__AIM OF THE TASK__
Please copy, character for character, each line from the beginning of the listing to the line containing "Founding Falders (76, 2364)", including both.
━━━━━ SOURCE DATA
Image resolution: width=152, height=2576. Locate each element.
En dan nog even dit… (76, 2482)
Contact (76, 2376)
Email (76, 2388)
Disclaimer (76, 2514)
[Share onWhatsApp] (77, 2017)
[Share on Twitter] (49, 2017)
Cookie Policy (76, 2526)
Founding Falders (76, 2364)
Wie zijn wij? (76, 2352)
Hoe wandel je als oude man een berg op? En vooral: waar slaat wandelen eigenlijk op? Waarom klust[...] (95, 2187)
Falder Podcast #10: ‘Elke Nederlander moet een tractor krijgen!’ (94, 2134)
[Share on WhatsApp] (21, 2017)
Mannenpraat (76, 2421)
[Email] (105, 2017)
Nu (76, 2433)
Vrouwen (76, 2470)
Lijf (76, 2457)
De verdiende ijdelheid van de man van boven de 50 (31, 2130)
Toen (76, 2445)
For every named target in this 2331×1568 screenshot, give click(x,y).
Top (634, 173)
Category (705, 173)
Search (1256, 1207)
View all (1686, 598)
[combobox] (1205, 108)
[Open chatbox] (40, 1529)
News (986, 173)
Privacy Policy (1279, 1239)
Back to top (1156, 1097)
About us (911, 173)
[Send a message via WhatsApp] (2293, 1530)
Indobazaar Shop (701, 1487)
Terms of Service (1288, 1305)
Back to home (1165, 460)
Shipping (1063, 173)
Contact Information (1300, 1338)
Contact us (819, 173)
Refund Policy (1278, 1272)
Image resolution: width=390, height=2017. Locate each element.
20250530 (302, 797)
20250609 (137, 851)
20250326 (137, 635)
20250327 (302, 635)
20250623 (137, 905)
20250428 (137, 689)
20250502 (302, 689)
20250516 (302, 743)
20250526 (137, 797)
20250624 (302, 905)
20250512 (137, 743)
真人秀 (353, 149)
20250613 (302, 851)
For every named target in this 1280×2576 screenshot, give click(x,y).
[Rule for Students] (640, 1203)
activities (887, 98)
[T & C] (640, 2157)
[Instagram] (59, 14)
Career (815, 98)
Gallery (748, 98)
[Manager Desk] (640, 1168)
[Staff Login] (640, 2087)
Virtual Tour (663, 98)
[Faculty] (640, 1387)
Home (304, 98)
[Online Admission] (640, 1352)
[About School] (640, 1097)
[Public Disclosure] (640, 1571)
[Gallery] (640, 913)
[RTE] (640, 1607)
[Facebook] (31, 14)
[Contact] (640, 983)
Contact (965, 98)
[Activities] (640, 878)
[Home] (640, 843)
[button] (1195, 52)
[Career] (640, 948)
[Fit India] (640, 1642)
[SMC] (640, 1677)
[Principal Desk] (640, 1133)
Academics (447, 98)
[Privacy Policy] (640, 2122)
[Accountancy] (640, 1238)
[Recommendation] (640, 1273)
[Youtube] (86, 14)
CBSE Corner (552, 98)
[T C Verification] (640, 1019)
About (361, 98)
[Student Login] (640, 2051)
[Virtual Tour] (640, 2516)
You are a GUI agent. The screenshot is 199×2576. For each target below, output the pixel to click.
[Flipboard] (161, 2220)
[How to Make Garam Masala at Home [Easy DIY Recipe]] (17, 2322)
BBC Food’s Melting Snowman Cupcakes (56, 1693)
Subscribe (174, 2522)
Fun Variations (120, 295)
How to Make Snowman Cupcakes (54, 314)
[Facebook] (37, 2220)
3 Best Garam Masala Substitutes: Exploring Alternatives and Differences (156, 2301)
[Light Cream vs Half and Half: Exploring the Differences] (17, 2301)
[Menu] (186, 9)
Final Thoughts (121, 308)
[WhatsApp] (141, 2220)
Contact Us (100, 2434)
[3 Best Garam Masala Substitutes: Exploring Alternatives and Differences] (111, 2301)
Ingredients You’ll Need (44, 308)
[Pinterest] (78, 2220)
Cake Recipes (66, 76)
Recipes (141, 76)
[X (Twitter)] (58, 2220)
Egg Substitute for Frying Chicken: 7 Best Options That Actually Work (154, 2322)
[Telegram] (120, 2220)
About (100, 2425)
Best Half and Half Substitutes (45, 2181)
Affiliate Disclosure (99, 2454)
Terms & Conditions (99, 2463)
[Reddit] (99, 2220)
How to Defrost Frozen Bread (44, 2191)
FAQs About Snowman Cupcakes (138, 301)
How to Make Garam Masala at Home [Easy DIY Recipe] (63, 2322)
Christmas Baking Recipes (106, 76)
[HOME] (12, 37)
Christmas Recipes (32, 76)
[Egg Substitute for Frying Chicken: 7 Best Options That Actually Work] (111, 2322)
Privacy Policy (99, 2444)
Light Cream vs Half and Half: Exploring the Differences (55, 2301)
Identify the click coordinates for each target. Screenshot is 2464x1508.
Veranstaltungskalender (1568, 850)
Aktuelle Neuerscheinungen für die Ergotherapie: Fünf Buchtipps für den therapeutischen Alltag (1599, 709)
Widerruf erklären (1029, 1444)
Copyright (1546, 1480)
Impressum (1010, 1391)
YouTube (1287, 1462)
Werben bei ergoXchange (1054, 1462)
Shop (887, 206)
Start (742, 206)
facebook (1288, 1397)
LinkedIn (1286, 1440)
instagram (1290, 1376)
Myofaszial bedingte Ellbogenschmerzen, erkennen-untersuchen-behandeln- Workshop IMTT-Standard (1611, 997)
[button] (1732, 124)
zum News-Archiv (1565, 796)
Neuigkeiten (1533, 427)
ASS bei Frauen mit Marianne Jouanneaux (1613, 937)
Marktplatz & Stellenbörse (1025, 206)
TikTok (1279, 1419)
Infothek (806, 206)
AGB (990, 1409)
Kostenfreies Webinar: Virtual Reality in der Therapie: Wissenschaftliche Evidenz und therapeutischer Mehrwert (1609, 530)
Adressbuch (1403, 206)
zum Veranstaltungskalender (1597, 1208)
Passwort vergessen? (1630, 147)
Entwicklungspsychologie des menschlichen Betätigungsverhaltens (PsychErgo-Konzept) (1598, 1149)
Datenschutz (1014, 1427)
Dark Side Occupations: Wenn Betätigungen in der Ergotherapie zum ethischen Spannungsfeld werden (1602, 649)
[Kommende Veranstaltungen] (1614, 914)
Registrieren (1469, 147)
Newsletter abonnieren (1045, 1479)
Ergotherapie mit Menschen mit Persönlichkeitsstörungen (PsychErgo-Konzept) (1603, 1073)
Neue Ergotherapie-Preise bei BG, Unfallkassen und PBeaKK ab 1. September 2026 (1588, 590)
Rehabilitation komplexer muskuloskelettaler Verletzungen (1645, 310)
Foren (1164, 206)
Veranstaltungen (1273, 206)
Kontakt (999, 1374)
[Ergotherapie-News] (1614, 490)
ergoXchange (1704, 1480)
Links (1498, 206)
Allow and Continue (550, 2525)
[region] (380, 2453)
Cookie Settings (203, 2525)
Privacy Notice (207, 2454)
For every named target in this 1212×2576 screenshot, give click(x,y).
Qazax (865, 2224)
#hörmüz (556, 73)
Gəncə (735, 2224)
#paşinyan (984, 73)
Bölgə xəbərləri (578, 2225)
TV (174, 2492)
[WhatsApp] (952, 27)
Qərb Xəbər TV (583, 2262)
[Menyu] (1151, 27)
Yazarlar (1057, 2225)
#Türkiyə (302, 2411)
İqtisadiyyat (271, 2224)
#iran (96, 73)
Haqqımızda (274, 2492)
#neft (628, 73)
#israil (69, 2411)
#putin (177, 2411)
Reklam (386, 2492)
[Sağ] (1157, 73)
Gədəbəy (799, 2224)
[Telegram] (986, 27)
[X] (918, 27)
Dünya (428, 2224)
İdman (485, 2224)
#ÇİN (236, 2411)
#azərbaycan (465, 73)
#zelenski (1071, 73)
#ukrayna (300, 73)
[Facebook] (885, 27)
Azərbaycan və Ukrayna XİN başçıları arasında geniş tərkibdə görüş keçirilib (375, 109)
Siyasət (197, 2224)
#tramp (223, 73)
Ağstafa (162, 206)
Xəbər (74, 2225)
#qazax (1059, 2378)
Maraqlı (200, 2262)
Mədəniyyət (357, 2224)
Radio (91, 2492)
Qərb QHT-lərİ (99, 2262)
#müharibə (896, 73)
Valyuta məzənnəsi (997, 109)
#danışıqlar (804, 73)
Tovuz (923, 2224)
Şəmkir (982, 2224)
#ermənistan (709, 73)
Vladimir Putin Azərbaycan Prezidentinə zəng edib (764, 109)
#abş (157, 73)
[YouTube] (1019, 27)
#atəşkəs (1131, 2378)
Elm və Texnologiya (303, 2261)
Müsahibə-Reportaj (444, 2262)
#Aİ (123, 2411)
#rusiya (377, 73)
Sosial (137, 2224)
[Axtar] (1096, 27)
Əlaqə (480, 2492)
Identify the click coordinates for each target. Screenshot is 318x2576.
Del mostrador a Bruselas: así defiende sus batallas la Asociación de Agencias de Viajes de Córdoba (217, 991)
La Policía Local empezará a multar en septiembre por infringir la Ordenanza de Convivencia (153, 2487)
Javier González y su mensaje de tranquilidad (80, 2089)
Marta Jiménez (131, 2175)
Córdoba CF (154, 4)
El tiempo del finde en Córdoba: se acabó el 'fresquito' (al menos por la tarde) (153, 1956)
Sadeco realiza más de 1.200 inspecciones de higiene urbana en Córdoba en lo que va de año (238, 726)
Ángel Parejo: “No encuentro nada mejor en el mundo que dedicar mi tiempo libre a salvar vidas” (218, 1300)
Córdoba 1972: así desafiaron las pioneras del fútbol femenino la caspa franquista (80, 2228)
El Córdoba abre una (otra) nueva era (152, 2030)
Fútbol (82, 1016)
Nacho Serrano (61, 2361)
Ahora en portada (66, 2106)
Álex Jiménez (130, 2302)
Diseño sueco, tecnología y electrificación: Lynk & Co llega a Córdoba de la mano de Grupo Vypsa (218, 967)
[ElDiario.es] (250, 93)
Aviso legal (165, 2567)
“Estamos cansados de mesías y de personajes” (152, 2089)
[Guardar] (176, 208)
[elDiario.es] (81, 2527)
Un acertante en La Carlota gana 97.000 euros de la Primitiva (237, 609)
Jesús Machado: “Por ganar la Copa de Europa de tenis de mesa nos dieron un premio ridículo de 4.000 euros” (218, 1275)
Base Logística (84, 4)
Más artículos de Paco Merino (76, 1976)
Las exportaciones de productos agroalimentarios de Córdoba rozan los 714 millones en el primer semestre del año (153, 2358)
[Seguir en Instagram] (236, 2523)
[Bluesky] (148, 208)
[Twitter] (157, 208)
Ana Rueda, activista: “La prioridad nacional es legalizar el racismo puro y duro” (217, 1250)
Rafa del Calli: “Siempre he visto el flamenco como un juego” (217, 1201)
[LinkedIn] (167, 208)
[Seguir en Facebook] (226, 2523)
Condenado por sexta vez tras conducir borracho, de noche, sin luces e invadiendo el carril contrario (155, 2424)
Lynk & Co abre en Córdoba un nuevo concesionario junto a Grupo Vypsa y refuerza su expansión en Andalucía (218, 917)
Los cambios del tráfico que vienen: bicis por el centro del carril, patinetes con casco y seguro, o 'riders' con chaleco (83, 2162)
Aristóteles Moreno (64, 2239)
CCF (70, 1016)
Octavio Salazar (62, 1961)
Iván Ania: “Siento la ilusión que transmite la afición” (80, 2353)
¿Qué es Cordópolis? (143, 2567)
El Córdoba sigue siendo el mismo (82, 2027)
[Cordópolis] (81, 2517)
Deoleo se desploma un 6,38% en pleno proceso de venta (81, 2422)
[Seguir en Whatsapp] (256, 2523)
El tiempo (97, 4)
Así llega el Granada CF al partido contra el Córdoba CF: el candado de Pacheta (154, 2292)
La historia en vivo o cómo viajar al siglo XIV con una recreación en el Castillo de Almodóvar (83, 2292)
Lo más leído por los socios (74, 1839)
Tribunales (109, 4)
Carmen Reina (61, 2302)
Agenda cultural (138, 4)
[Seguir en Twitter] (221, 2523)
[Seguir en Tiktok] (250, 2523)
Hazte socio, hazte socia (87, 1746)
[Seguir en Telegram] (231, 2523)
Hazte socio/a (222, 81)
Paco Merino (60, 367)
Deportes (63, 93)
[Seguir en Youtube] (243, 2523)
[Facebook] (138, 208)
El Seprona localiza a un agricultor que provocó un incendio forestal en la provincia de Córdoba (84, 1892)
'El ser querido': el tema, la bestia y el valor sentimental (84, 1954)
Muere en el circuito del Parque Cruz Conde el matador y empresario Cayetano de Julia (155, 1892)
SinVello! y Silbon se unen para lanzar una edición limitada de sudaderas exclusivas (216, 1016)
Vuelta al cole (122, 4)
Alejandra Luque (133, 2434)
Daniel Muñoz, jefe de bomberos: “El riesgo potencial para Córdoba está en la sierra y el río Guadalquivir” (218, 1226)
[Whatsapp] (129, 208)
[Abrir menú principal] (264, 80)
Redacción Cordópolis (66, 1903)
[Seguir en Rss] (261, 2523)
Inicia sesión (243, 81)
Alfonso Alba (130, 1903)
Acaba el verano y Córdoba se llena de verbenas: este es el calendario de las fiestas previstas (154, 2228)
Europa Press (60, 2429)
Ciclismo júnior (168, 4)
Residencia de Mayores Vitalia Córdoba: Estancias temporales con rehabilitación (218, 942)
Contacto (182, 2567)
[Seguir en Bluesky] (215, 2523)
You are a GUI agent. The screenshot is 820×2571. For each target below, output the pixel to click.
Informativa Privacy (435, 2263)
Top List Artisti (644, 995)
━━━━━━━━━━
__RESPONSE FOR THIS EXERCISE__
Image resolution: width=152, height=2576. Locate each element.
En dan nog even dit… (76, 2482)
Contact (76, 2376)
Email (76, 2388)
Disclaimer (76, 2514)
[Share onWhatsApp] (77, 2017)
[Share on Twitter] (49, 2017)
Cookie Policy (76, 2526)
Founding Falders (76, 2364)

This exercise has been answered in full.